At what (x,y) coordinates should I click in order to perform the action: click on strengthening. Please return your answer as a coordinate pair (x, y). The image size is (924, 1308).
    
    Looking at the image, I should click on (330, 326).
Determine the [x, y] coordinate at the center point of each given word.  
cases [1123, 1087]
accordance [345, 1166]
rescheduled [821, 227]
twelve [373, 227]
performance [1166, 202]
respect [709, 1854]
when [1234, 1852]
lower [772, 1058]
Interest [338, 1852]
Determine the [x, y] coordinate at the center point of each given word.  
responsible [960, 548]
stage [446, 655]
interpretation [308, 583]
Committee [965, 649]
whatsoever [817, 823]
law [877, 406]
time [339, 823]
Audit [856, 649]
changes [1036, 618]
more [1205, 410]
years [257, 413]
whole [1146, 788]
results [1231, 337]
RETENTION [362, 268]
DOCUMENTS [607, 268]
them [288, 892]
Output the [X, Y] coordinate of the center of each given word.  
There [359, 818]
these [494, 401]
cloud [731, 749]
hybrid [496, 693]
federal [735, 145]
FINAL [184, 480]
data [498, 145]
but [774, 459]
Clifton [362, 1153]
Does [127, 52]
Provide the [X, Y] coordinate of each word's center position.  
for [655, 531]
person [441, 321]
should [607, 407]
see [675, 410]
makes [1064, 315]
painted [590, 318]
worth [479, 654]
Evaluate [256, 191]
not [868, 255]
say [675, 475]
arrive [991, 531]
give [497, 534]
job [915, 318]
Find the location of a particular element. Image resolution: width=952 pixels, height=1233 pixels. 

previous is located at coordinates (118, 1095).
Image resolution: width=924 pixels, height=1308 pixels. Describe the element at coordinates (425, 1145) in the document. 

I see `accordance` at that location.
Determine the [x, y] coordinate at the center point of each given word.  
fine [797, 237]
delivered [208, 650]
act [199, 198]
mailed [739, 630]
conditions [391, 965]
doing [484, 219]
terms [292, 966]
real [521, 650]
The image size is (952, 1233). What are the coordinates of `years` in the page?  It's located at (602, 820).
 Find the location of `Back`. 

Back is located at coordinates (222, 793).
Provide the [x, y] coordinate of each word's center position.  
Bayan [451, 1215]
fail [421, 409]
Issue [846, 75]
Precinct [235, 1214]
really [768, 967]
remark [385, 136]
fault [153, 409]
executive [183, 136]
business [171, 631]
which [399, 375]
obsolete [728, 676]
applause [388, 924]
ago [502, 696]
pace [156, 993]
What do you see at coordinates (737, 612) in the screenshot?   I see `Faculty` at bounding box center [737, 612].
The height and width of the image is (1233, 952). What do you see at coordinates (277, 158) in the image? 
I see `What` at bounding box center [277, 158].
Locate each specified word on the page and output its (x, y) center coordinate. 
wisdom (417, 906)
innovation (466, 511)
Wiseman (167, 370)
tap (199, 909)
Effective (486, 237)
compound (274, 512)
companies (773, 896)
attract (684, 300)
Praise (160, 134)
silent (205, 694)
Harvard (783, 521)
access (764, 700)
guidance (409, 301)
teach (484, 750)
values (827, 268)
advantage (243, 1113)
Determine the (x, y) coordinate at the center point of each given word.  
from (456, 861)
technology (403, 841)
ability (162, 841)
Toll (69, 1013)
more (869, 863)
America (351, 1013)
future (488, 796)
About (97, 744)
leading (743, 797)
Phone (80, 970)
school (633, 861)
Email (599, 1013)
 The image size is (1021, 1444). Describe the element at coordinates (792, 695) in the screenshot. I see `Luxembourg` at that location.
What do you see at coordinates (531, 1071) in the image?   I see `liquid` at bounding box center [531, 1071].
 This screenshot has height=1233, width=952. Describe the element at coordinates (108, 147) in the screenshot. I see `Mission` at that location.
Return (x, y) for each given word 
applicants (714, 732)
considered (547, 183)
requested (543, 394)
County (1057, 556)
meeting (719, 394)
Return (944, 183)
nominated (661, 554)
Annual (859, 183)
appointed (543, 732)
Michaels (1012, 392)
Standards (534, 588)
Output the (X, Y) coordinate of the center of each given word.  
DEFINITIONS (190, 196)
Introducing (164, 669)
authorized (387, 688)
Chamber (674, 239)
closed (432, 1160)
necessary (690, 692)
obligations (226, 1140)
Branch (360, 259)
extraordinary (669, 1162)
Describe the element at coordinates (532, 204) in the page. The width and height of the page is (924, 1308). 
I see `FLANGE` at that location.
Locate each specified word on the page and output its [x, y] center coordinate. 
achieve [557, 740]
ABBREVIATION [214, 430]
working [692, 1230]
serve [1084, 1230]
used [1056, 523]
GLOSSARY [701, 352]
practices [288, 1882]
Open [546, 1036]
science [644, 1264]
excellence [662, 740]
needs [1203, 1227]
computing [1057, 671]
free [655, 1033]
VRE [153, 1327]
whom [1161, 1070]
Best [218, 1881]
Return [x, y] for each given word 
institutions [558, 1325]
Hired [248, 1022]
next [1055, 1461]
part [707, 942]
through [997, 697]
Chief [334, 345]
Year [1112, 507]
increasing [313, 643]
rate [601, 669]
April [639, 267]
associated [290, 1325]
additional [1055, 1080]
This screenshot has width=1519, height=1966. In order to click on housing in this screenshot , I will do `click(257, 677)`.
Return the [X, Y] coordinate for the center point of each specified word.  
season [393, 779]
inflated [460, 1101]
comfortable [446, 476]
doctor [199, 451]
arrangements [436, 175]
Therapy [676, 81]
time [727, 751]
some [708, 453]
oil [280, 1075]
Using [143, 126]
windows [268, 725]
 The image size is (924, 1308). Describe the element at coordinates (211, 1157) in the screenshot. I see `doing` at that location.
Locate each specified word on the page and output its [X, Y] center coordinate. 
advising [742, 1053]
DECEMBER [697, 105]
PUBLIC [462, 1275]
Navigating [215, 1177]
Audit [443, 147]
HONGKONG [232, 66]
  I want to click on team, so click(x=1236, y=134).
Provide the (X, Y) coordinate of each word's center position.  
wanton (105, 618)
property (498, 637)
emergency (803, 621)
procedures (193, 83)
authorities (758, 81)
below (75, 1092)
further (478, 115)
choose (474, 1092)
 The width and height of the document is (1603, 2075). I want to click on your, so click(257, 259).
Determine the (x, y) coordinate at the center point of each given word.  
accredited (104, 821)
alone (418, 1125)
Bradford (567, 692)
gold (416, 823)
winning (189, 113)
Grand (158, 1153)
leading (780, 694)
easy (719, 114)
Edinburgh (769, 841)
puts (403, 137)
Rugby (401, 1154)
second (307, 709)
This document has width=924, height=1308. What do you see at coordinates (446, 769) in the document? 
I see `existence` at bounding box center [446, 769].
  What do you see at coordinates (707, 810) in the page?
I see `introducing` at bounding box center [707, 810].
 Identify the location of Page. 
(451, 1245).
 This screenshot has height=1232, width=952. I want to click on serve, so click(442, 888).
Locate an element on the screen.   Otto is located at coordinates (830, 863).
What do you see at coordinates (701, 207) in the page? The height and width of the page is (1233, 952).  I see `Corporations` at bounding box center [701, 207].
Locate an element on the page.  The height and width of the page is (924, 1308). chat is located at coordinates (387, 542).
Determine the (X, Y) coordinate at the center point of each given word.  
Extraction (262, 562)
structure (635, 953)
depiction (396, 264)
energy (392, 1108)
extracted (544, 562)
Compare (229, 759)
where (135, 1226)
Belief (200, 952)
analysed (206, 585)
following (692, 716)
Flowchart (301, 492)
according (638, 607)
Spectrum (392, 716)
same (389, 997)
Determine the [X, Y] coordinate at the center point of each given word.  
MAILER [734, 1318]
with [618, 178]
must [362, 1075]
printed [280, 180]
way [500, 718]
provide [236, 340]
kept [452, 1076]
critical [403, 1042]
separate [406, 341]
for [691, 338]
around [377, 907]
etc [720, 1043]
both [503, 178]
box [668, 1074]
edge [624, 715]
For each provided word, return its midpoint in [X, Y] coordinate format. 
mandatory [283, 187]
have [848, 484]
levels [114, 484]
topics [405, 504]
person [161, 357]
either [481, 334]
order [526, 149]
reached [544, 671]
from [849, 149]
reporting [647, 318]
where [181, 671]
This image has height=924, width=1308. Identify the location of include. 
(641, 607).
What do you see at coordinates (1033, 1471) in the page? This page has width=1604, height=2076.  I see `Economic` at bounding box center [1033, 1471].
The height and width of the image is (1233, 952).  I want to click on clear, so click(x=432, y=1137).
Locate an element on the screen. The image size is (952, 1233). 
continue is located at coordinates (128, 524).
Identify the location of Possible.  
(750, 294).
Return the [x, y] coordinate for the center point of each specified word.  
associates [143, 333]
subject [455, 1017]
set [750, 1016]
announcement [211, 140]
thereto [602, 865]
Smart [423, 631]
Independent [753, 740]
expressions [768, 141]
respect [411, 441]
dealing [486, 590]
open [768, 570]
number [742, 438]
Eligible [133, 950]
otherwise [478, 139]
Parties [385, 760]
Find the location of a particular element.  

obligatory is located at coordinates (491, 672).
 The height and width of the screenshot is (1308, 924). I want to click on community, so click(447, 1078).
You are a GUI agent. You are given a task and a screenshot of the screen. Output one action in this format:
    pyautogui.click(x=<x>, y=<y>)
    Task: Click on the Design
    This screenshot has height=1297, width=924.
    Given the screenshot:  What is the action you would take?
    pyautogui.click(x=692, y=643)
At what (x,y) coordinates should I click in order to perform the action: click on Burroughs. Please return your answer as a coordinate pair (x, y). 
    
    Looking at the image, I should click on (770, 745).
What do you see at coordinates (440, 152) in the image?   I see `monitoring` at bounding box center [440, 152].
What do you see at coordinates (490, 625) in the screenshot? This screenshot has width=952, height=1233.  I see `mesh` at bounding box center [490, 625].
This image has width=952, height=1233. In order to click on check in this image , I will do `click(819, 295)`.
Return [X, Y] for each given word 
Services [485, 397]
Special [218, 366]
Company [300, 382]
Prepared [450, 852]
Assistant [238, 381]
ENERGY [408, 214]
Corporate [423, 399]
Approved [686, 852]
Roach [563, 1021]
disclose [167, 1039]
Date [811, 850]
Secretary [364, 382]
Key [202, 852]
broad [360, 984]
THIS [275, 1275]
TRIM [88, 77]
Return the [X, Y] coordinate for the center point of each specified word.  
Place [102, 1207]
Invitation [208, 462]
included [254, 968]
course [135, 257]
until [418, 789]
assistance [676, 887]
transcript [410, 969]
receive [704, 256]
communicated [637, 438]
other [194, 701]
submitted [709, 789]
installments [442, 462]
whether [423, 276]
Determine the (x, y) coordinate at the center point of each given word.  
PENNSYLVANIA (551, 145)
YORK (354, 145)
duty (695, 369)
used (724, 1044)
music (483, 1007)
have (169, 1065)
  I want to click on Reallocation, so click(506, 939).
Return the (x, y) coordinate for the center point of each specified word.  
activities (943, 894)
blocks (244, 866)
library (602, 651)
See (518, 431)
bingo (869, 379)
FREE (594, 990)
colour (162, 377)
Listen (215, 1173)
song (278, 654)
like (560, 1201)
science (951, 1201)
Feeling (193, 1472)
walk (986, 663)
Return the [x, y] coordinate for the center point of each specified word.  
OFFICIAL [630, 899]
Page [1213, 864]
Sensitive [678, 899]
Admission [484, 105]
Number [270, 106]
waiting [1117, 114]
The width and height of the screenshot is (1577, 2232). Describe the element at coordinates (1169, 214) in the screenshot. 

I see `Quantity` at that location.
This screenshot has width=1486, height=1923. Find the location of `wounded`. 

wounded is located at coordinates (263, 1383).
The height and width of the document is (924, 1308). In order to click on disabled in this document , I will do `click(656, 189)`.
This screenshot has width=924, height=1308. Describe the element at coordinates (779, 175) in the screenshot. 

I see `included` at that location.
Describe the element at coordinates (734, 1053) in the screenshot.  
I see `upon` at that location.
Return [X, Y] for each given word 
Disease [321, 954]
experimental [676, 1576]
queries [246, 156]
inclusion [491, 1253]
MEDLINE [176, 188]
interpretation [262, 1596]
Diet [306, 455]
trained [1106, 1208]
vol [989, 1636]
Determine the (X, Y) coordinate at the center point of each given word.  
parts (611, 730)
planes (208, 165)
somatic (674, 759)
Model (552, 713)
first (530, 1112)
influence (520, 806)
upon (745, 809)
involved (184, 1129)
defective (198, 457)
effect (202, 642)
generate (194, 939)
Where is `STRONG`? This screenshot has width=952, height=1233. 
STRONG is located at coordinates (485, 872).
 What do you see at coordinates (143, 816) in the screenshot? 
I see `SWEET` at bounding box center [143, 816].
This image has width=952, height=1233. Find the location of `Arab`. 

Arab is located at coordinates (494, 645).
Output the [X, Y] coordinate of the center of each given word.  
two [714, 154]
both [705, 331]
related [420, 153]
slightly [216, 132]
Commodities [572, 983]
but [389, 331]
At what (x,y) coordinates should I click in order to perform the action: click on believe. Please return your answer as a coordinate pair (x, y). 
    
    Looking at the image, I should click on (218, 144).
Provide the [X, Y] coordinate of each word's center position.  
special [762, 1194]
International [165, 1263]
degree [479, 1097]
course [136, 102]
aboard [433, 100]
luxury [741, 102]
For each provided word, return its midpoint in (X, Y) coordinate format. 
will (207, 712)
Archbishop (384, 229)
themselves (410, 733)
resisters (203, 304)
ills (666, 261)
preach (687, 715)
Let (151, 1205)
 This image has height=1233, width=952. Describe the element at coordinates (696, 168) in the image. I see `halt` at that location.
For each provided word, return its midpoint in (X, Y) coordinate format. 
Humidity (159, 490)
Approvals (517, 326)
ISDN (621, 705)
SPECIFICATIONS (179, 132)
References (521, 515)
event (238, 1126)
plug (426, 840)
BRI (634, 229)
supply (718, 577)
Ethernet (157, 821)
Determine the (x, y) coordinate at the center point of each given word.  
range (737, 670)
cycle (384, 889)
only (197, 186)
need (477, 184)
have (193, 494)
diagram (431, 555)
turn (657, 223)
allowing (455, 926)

=-=-=-=-=

INSTRUCTION -
Please repeat the lines from the one containing "person [161, 357]" through the one containing "Parties [385, 760]", swapping "reporting" for "recording" and leaving everything else as it is.

PROBLEM SOLUTION -
person [161, 357]
either [481, 334]
order [526, 149]
reached [544, 671]
from [849, 149]
recording [647, 318]
where [181, 671]
This image has height=924, width=1308. Identify the location of include. 
(641, 607).
What do you see at coordinates (1033, 1471) in the page? This page has width=1604, height=2076.  I see `Economic` at bounding box center [1033, 1471].
The height and width of the image is (1233, 952).  I want to click on clear, so click(x=432, y=1137).
Locate an element on the screen. The image size is (952, 1233). 
continue is located at coordinates (128, 524).
Identify the location of Possible.  
(750, 294).
Return the [x, y] coordinate for the center point of each specified word.  
associates [143, 333]
subject [455, 1017]
set [750, 1016]
announcement [211, 140]
thereto [602, 865]
Smart [423, 631]
Independent [753, 740]
expressions [768, 141]
respect [411, 441]
dealing [486, 590]
open [768, 570]
number [742, 438]
Eligible [133, 950]
otherwise [478, 139]
Parties [385, 760]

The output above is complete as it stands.